# Exercise aim
Return the lines that run from the line containing "Open the Ethernet mini graph thumbnail" through the end of the entries, both ends included. Leave out all pictures.

━━━━━ Dataset

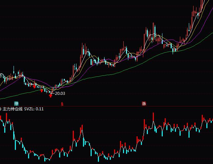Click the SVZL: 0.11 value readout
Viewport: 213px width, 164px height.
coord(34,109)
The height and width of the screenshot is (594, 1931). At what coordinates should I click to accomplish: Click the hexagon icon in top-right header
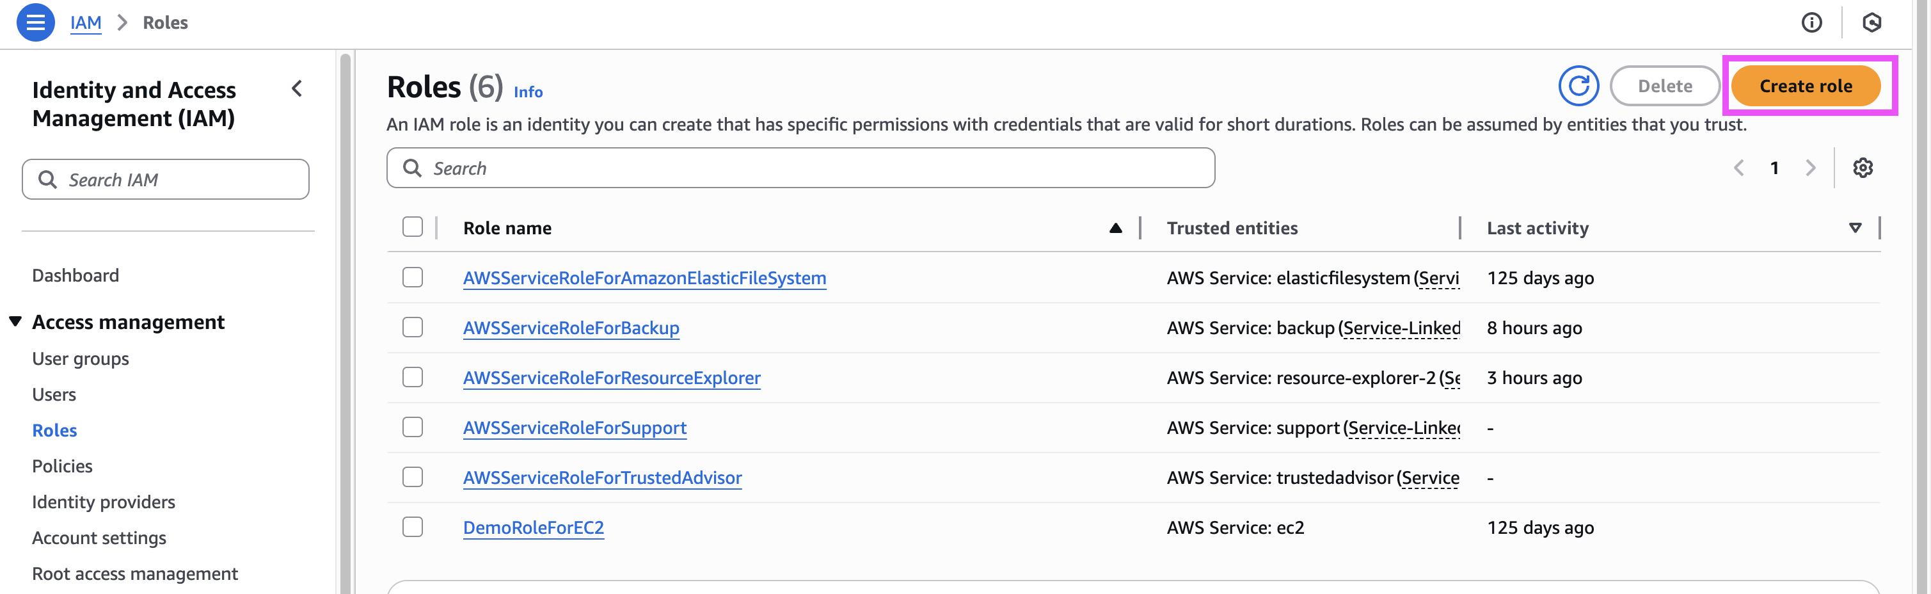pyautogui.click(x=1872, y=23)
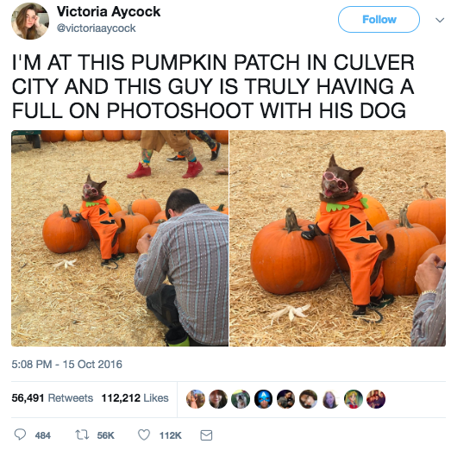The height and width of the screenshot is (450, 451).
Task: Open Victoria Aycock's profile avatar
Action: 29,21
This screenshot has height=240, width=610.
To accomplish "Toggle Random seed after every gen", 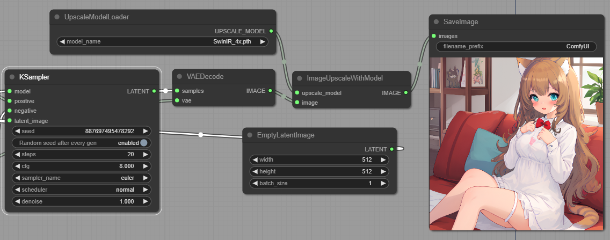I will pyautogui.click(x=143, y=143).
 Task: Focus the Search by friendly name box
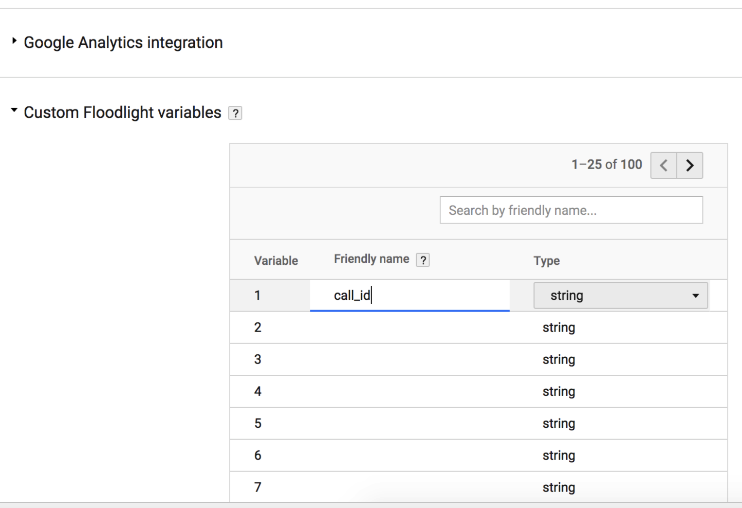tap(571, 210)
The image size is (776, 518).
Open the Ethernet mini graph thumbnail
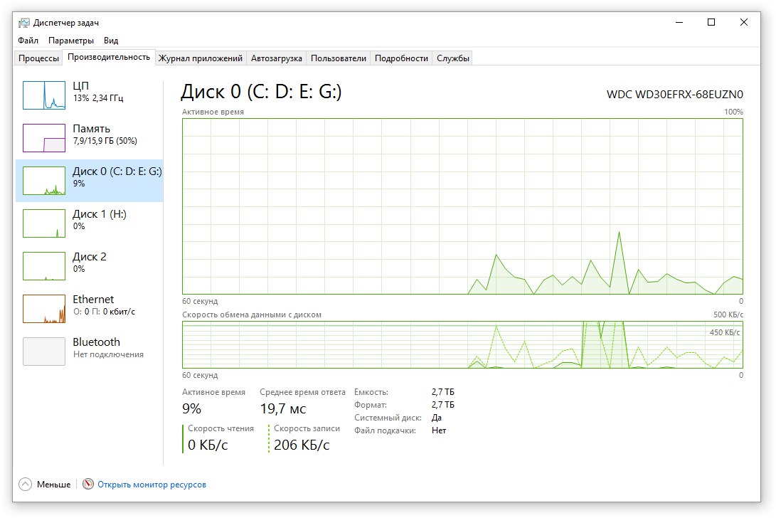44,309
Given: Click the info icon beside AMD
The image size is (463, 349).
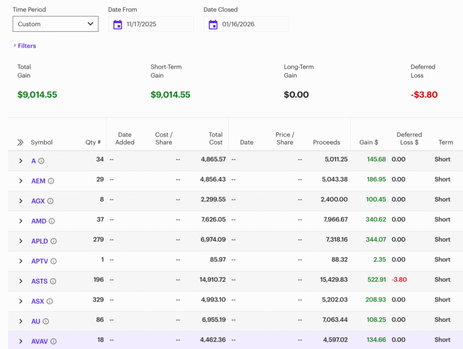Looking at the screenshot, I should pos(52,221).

━━━━━━━━━━

# Exercise response
Open the Ethernet mini graph thumbnail
44,309
Given: Click the info icon beside AMD
The image size is (463, 349).
Looking at the screenshot, I should pos(52,221).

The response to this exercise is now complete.